> _Action item_:
Only the lines holding "screenshot" are wanted; find them in the listing and return each one.

════════════════════

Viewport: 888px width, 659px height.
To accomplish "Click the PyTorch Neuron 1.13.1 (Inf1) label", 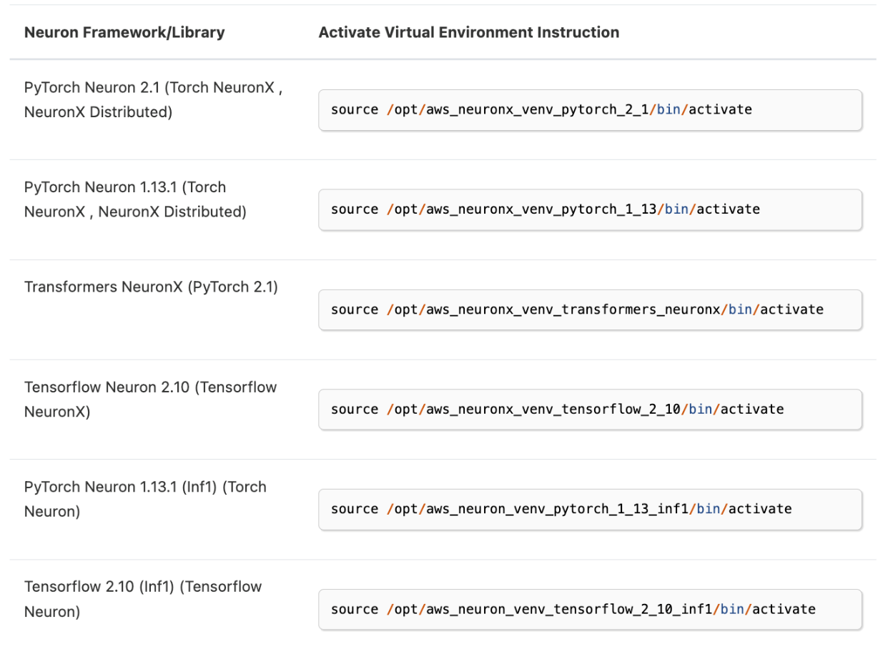I will pos(145,499).
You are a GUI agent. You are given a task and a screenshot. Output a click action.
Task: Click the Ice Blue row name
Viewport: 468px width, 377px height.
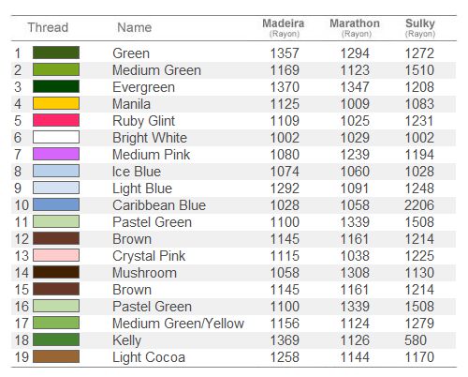(137, 172)
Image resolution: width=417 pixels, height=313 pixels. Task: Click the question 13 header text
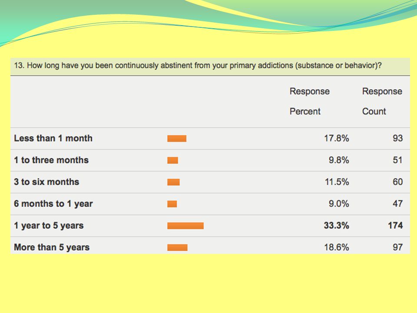tap(198, 66)
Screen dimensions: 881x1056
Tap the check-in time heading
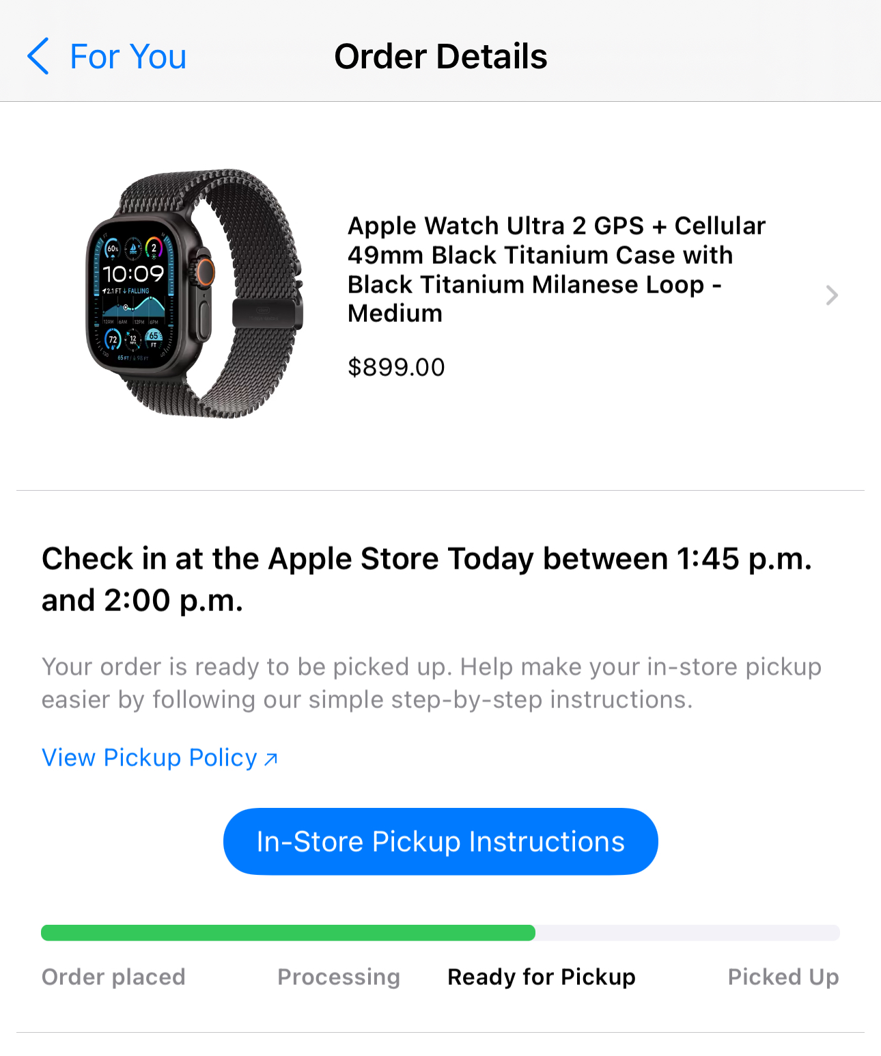(x=427, y=579)
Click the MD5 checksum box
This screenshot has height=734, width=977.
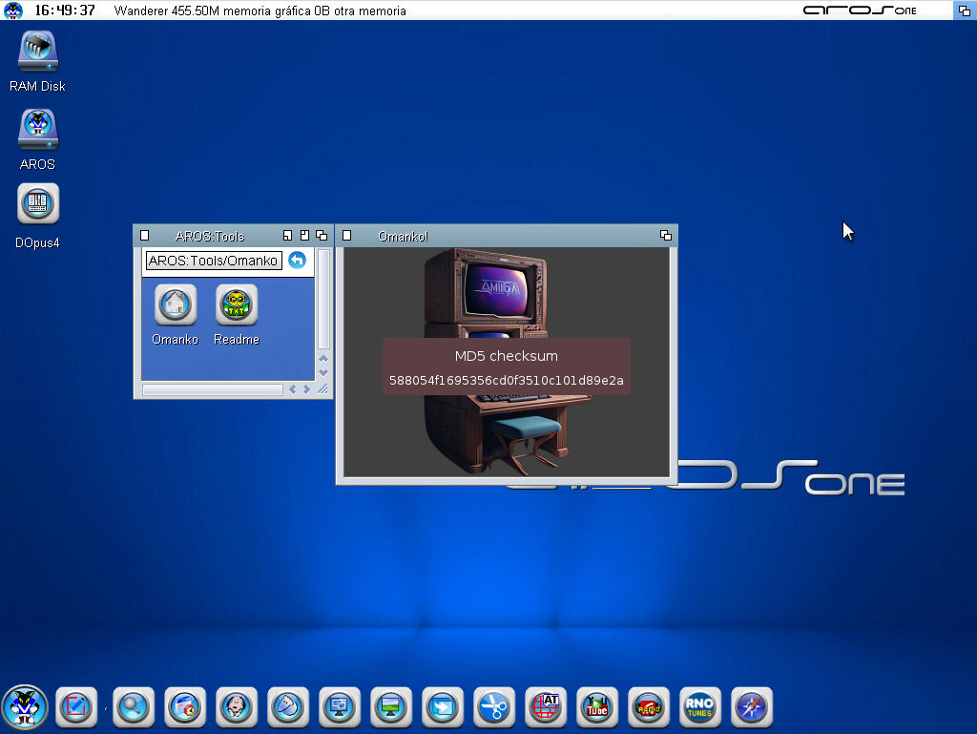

════════════════════

> _Result of this task_:
You are a GUI agent. You are given a task and a screenshot. Output a click action.
This screenshot has height=734, width=977.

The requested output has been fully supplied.